IDO1 Inhibition Combined With Radiotherapy and Nivolumab Demonstrates Safety in Newly Diagnosed Glioblastoma
Clinical Summary:
- Design/Population: This single-arm, phase 1 trial evaluated the IDO1 inhibitor BMS-986205 in combination with radiotherapy and nivolumab in patients with newly diagnosed IDH-wildtype glioblastoma. Separate cohorts enrolled patients with MGMT-unmethylated disease receiving radiotherapy, nivolumab, and escalating doses of BMS-986205, and patients with MGMT-methylated tumors receiving the combination with concurrent and adjuvant temozolomide.

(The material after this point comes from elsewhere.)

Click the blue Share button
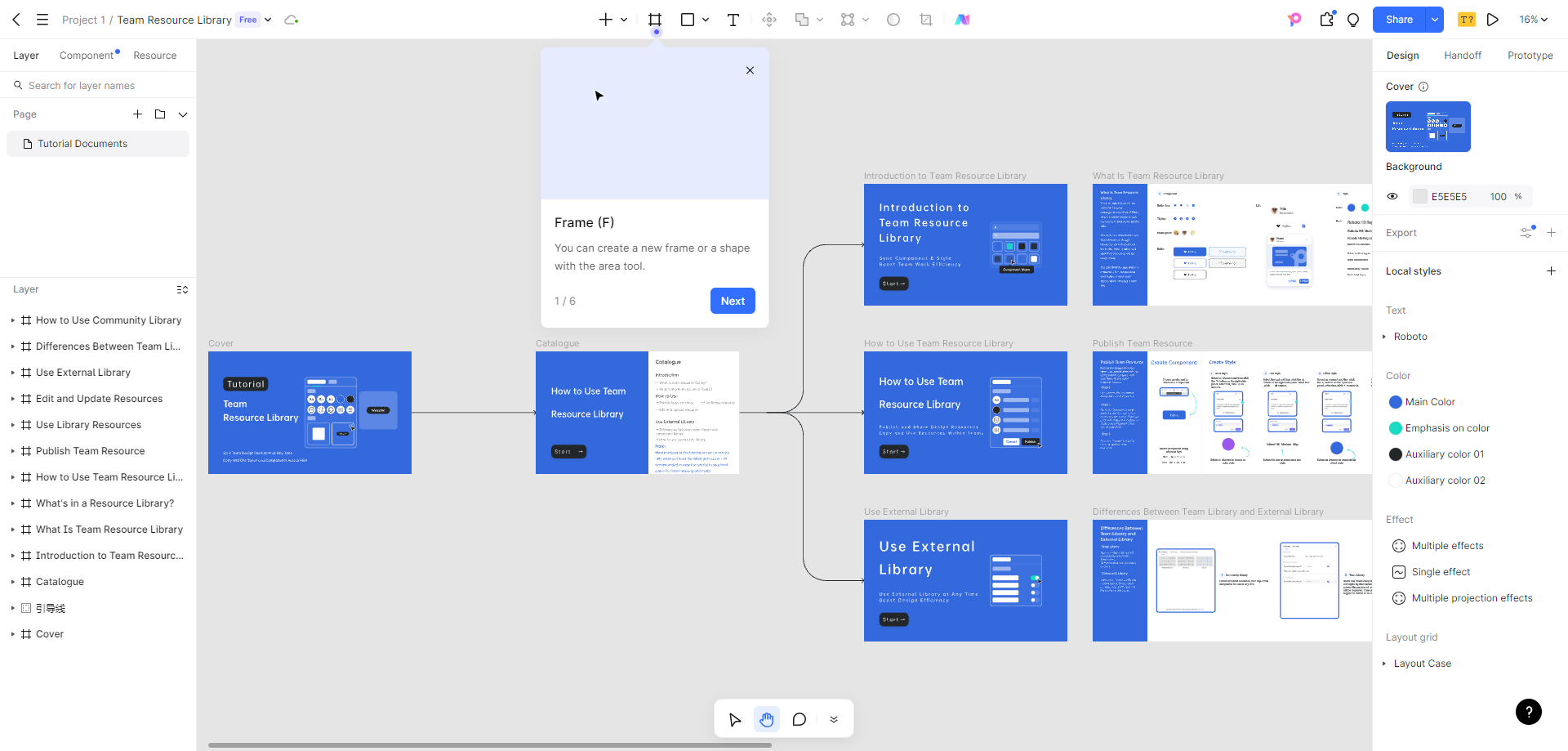1568x751 pixels. [x=1398, y=20]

- Key Outcomes: The combination demonstrated a manageable safety profile and established 50 mg daily as the recommended phase 2 dose of BMS-986205 for patients with MGMT-unmethylated glioblastoma. Exploratory correlative analyses provided insight into potential biologic mechanisms associated with response to IDO1 inhibition.
- Clinical Relevance: These findings establish the feasibility of combining IDO1 inhibition with radiotherapy and immune checkpoint blockade in newly diagnosed glioblastoma and support further evaluation of this immunotherapy strategy in future clinical trials.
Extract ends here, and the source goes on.